Daggart escudriñó el cielo como si buscara respuestas.
—El que responda a esa pregunta, encontrará el Quinto Códice.
—¿No lo encontró Lyman Tingley?
—Antes creía que sí. Ahora no estoy tan seguro.
Siguieron hablando unos minutos más. Uzair le dijo a qué hora salía su vuelo y el hotel en el que iba a alojarse.
—Sigo pensando que deberías volver a Chicago —añadió—. Deja que la policía se encargue de resolver esto.
—Lo haría, si creyera que pueden. Pero algo me dice que esto es más grande de lo que pienso. Y Tingley debía de pensar lo mismo.
—Pues mira dónde ha acabado.
—Estoy teniendo cuidado, si eso es lo que te preocupa.
No le contó sus aventuras en Cozumel.
—Lo que tú digas. Tú eres el que sabe. Yo estoy aquí, en Chicago, a salvo y vivito y coleando.
Daggart recordó como en un fogonazo la imagen de Susan despatarrada en el suelo del cuarto de estar. Para ella, Chicago no había sido tan seguro. Uzair pareció adivinar lo que estaba pensando.

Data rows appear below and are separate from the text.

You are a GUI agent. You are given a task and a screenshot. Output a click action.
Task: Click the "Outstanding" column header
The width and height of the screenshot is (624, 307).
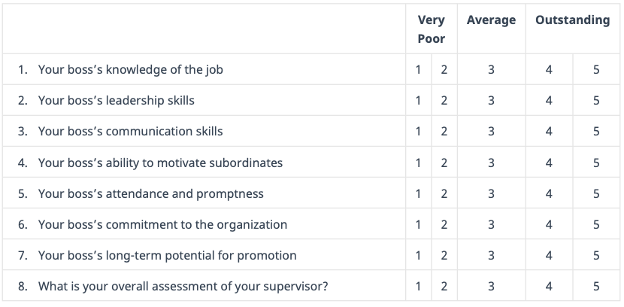point(572,20)
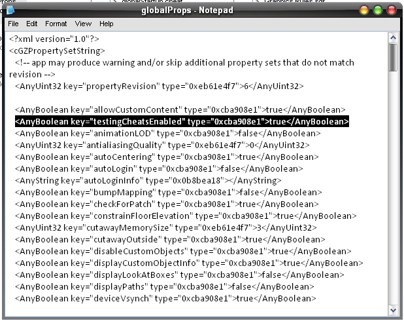
Task: Click the orange minimize window button
Action: click(x=364, y=10)
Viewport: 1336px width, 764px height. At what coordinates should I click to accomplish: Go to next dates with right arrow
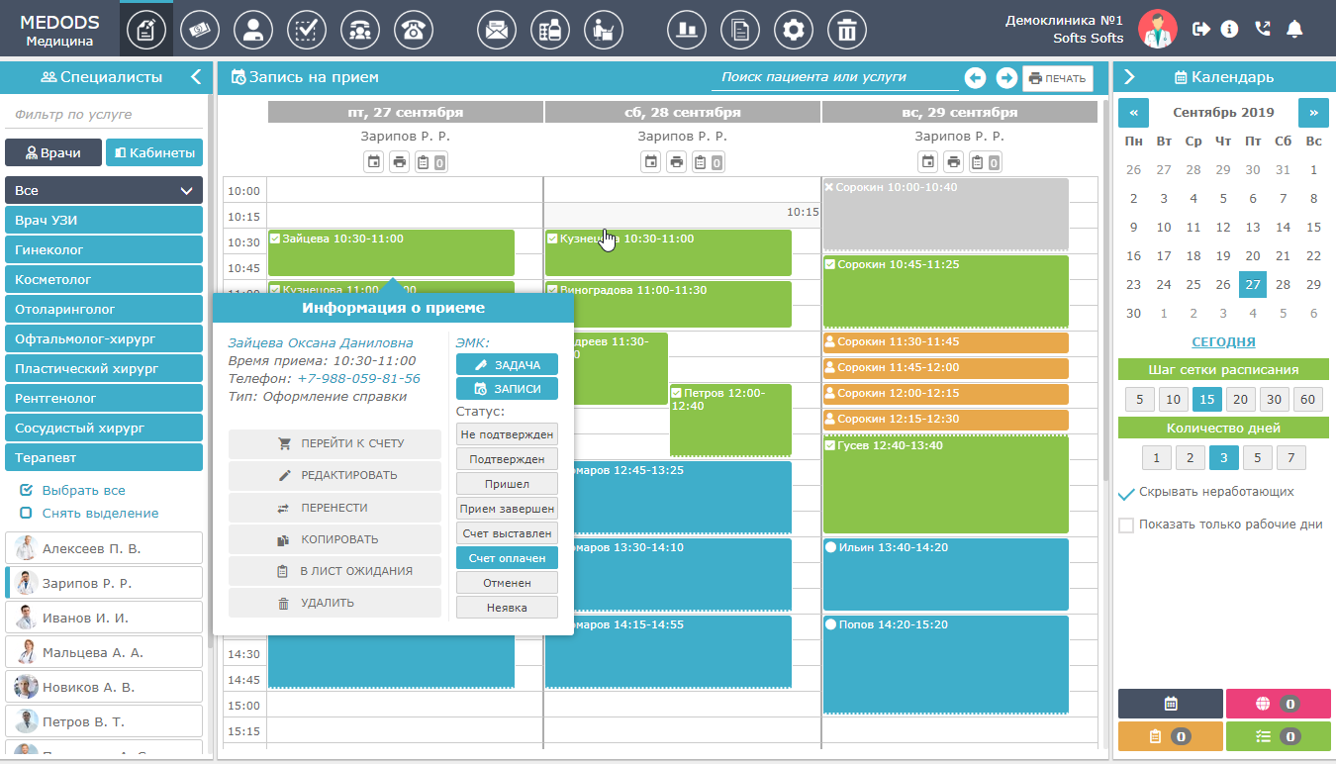[x=1006, y=78]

—He recibido las fotografías que me mandaste esta tarde —dijo su alumno, cambiando de tema—. ¿Cómo crees que encaja Casiopea en todo esto?
—Ni idea. Puede que lo descubra en mi viaje.
—Eso espero, por tu bien.
Se dijeron adiós y Daggart se recostó en la barandilla, con la mirada fija en las estrellas. Allí, a medio camino entre la Osa Mayor y la Menor, estaba la constelación de Casiopea, cuyas cinco estrellas saltaban a la vista. Pero Uzair tenía razón: no tenía ni la menor idea de cómo encajaba la constelación en todo aquello ni qué significaba. Cerró los ojos. Intentaba concentrarse en el misterio del Quinto Códice, pero no dejaba de pensar en Susan. No lograba sacudirse de encima el recuerdo de su cuerpo extrañamente quieto, con la cara macerada en sangre.
Confiando en ahuyentar aquella imagen, abrió los ojos.
Allí, de pie en la proa del ferry, había un estadounidense alto y musculoso de veintitantos años. Llevaba una gorra de béisbol y tenía la cara carnosa e impasible. Pero lo más inquietante de todo era que no hacía ningún esfuerzo por disimular que miraba fijamente a Scott Daggart.